Personal information
- Full name: Masao Ono
- Date of birth: March 2, 1923
- Place of birth: Kanagawa, Empire of Japan
- Date of death: February 11, 2001 (aged 77)
- Place of death: Japan
- Position(s): Midfielder

Youth career
- Shonan High School
- 1940–????: University of Tokyo

Senior career*
- Years: Team / Apps / (Gls)
- University of Tokyo LB
- Nissan Chemical

International career
- 1954: Japan / 3 / (0)

Medal record
University of Tokyo LB
| Winner | Emperor's Cup | 1949 |

= Masao Ono =

Japanese footballer

Masao Ono (大埜 正雄, Ono Masao) was a Japanese football player.

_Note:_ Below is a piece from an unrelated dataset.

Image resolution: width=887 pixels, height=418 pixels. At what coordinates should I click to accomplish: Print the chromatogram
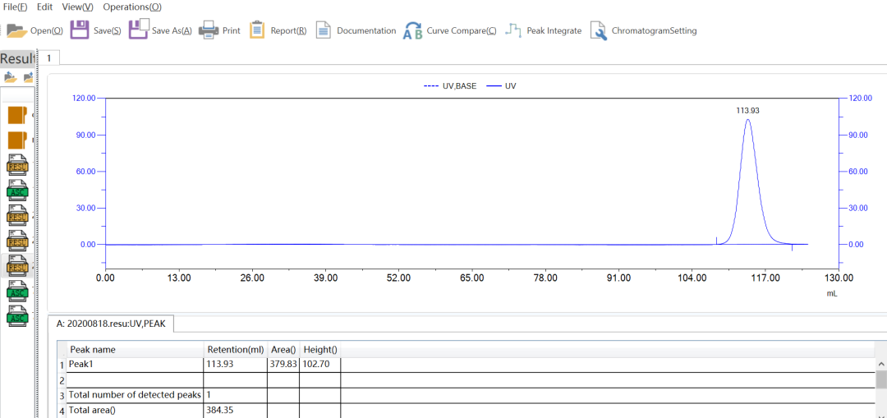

He played for Japan national team.

==Club career==
Ono was born in Kanagawa Prefecture on March 2, 1923. After graduating from University of Tokyo, he joined Nissan Chemical. He also played for University of Tokyo LB was consisted of his alma mater University of Tokyo players and graduates. At University of Tokyo LB, he won 1949 Emperor's Cup with Ko Arima and so on.

==National team career==
In March 1954, Ono was selected Japan national team for 1954 World Cup qualification. At this qualification, on March 14, he debuted against South Korea. He also played at 1954 Asian Games. He played 3 games for Japan in 1954.

On February 11, 2001, Ono died of ruptured aneurysm of abdomen at the age of 77.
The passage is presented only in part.